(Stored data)
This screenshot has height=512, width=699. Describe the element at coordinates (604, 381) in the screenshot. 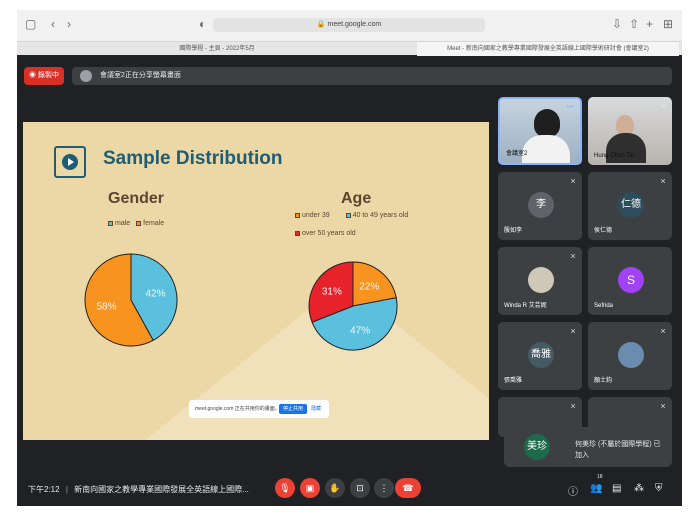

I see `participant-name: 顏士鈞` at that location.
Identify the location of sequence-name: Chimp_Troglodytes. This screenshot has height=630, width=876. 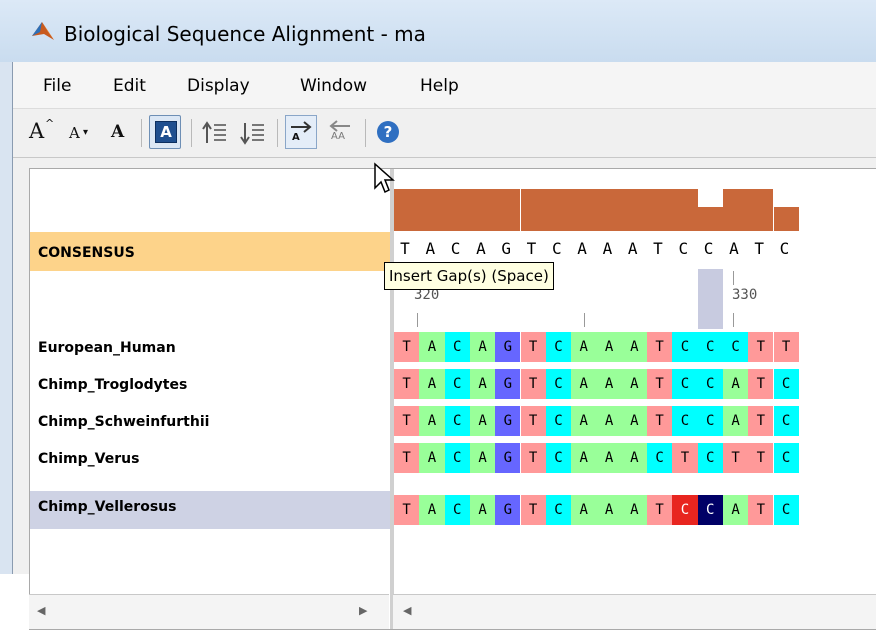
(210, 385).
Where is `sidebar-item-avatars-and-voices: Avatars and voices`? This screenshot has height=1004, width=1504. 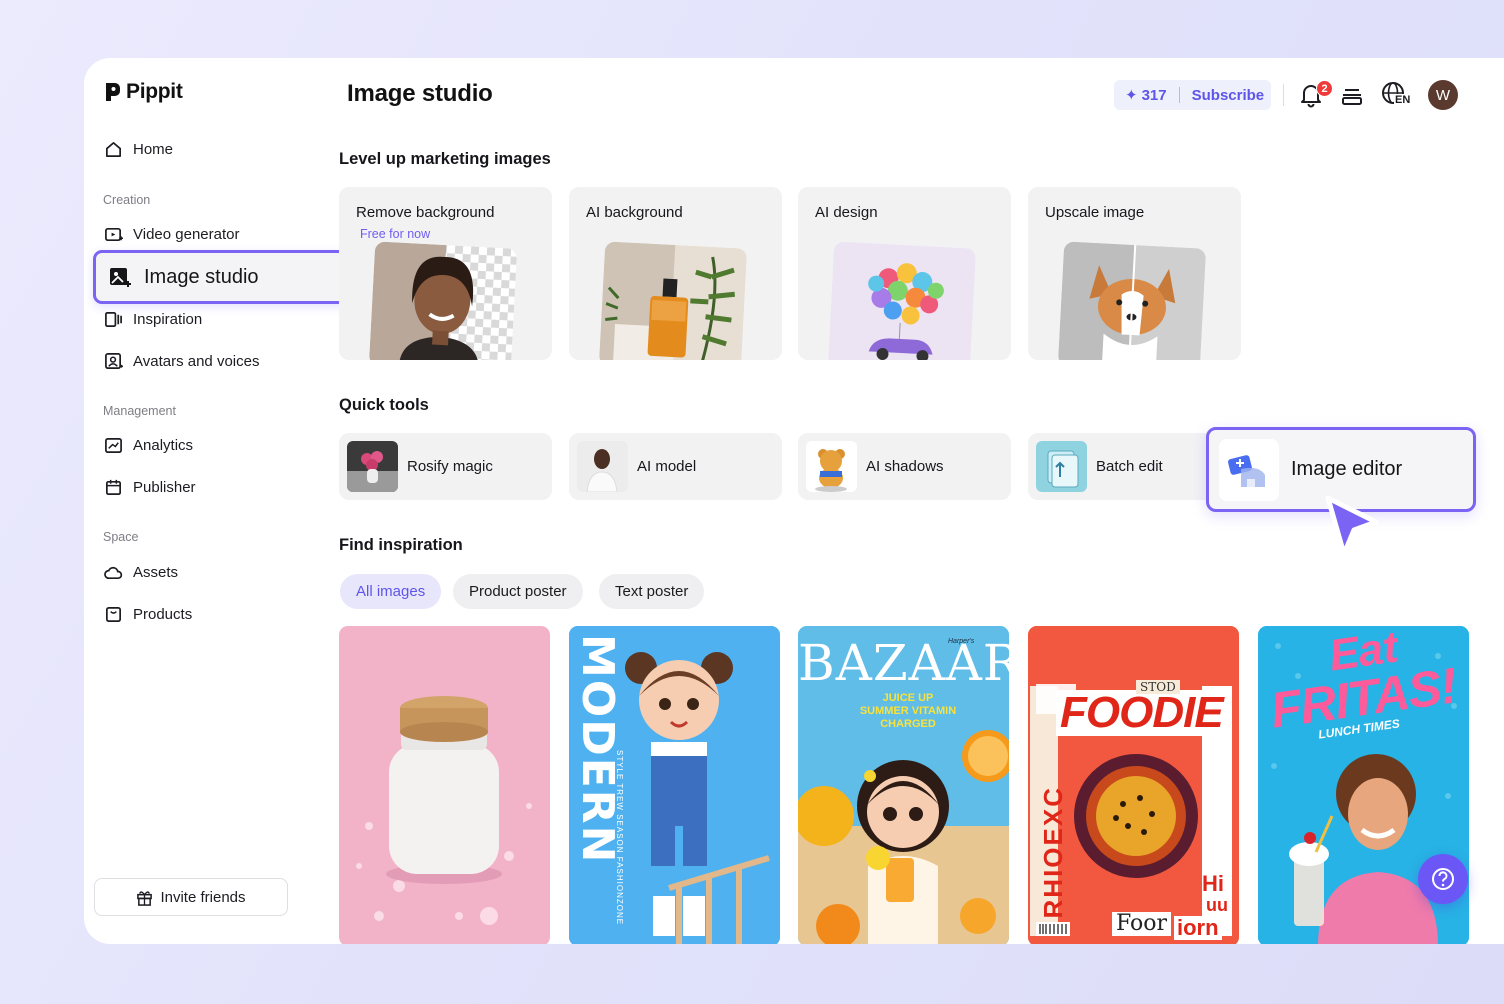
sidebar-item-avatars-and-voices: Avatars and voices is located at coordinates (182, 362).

## [Work instruction]
Copy the material word for word, beginning at the line that contains "Identify the location" and continuing through the end of the material. Omit the pictures from your copy.

## [Task response]
Identify the location of sequence-name: Chimp_Troglodytes. This screenshot has height=630, width=876. 
(210, 385).
Where is `sidebar-item-avatars-and-voices: Avatars and voices`? This screenshot has height=1004, width=1504. 
sidebar-item-avatars-and-voices: Avatars and voices is located at coordinates (182, 362).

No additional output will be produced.